■ EXERCISE DESCRIPTION
Exact copies of the records below are required.

■ DATA FOR THE TASK
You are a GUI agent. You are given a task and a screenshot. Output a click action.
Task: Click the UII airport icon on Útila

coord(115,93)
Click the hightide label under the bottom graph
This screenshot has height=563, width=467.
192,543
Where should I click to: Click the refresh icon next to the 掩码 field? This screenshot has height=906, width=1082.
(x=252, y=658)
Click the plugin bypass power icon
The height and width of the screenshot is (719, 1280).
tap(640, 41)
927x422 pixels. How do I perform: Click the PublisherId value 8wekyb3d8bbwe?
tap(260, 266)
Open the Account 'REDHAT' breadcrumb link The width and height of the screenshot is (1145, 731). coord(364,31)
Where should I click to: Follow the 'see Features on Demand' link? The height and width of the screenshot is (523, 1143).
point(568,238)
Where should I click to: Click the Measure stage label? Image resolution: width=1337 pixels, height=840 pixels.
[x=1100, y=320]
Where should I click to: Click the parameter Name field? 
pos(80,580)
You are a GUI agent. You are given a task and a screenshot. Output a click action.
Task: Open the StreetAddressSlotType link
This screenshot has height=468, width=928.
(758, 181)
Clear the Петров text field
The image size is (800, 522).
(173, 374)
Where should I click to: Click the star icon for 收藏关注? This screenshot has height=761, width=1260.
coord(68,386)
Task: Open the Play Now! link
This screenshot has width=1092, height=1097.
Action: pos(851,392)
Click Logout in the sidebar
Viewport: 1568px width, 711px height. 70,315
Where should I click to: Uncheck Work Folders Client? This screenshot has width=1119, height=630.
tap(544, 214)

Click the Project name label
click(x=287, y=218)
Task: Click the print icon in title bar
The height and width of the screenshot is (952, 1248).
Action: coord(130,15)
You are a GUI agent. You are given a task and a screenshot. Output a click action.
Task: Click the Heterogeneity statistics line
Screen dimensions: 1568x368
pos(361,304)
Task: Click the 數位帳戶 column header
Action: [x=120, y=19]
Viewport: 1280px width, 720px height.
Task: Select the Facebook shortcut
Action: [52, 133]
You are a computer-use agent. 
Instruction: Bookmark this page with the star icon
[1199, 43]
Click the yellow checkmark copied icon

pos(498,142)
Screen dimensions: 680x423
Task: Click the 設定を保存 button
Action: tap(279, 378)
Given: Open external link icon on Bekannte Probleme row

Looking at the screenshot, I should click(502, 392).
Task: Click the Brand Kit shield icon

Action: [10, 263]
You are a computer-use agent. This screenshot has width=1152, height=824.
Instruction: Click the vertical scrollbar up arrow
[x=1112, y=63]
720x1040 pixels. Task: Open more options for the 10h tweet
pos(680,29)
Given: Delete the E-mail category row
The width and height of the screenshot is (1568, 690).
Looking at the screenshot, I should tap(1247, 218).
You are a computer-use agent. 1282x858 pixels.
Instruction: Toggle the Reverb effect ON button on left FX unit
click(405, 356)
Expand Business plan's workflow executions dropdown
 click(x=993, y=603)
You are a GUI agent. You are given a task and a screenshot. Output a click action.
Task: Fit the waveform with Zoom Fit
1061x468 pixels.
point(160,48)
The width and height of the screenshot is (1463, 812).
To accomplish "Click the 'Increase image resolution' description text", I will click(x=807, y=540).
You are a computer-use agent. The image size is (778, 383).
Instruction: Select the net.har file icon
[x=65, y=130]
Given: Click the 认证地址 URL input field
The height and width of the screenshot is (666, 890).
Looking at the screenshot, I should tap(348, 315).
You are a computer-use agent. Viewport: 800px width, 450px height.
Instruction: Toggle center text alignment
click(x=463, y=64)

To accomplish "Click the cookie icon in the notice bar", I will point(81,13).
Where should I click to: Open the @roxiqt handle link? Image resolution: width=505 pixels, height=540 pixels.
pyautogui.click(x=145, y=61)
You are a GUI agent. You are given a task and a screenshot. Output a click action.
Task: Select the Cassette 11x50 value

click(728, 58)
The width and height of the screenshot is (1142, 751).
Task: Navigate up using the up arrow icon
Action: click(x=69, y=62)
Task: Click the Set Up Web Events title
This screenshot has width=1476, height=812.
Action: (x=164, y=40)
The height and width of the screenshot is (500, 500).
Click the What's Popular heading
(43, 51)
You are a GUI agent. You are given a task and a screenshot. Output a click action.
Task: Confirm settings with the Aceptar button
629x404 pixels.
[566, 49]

■ YOUR RESPONSE
You are a GUI agent. You are given a task and a screenshot. Output a click action.
Task: Click the UII airport icon on Útila

coord(115,93)
Click the hightide label under the bottom graph
This screenshot has height=563, width=467.
192,543
Where should I click to: Click the refresh icon next to the 掩码 field? This screenshot has height=906, width=1082.
(x=252, y=658)
Click the plugin bypass power icon
The height and width of the screenshot is (719, 1280).
tap(640, 41)
927x422 pixels. How do I perform: Click the PublisherId value 8wekyb3d8bbwe?
tap(260, 266)
Open the Account 'REDHAT' breadcrumb link The width and height of the screenshot is (1145, 731). coord(364,31)
Where should I click to: Follow the 'see Features on Demand' link? The height and width of the screenshot is (523, 1143).
point(568,238)
Where should I click to: Click the Measure stage label? Image resolution: width=1337 pixels, height=840 pixels.
[x=1100, y=320]
Where should I click to: Click the parameter Name field? 
pos(80,580)
You are a GUI agent. You are given a task and a screenshot. Output a click action.
Task: Open the StreetAddressSlotType link
This screenshot has height=468, width=928.
(758, 181)
Clear the Петров text field
The image size is (800, 522).
(173, 374)
Where should I click to: Click the star icon for 收藏关注? This screenshot has height=761, width=1260.
coord(68,386)
Task: Open the Play Now! link
This screenshot has width=1092, height=1097.
Action: pos(851,392)
Click Logout in the sidebar
Viewport: 1568px width, 711px height. 70,315
Where should I click to: Uncheck Work Folders Client? This screenshot has width=1119, height=630.
tap(544, 214)

Click the Project name label
click(x=287, y=218)
Task: Click the print icon in title bar
The height and width of the screenshot is (952, 1248).
Action: coord(130,15)
You are a GUI agent. You are given a task and a screenshot. Output a click action.
Task: Click the Heterogeneity statistics line
Screen dimensions: 1568x368
pos(361,304)
Task: Click the 數位帳戶 column header
Action: [x=120, y=19]
Viewport: 1280px width, 720px height.
Task: Select the Facebook shortcut
Action: [52, 133]
You are a computer-use agent. 
Instruction: Bookmark this page with the star icon
[1199, 43]
Click the yellow checkmark copied icon

pos(498,142)
Screen dimensions: 680x423
Task: Click the 設定を保存 button
Action: tap(279, 378)
Given: Open external link icon on Bekannte Probleme row

Looking at the screenshot, I should click(502, 392).
Task: Click the Brand Kit shield icon

Action: [10, 263]
You are a computer-use agent. This screenshot has width=1152, height=824.
Instruction: Click the vertical scrollbar up arrow
[x=1112, y=63]
720x1040 pixels. Task: Open more options for the 10h tweet
pos(680,29)
Given: Delete the E-mail category row
The width and height of the screenshot is (1568, 690).
Looking at the screenshot, I should tap(1247, 218).
You are a computer-use agent. 1282x858 pixels.
Instruction: Toggle the Reverb effect ON button on left FX unit
click(405, 356)
Expand Business plan's workflow executions dropdown
 click(x=993, y=603)
You are a GUI agent. You are given a task and a screenshot. Output a click action.
Task: Fit the waveform with Zoom Fit
1061x468 pixels.
point(160,48)
The width and height of the screenshot is (1463, 812).
To accomplish "Click the 'Increase image resolution' description text", I will click(x=807, y=540).
You are a computer-use agent. The image size is (778, 383).
Instruction: Select the net.har file icon
[x=65, y=130]
Given: Click the 认证地址 URL input field
The height and width of the screenshot is (666, 890).
Looking at the screenshot, I should tap(348, 315).
You are a computer-use agent. Viewport: 800px width, 450px height.
Instruction: Toggle center text alignment
click(x=463, y=64)

To accomplish "Click the cookie icon in the notice bar", I will point(81,13).
Where should I click to: Open the @roxiqt handle link? Image resolution: width=505 pixels, height=540 pixels.
pyautogui.click(x=145, y=61)
You are a GUI agent. You are given a task and a screenshot. Output a click action.
Task: Select the Cassette 11x50 value

click(728, 58)
The width and height of the screenshot is (1142, 751).
Task: Navigate up using the up arrow icon
Action: click(x=69, y=62)
Task: Click the Set Up Web Events title
This screenshot has width=1476, height=812.
Action: (x=164, y=40)
The height and width of the screenshot is (500, 500).
Click the What's Popular heading
(43, 51)
You are a GUI agent. You are given a task and a screenshot. Output a click action.
Task: Confirm settings with the Aceptar button
629x404 pixels.
[566, 49]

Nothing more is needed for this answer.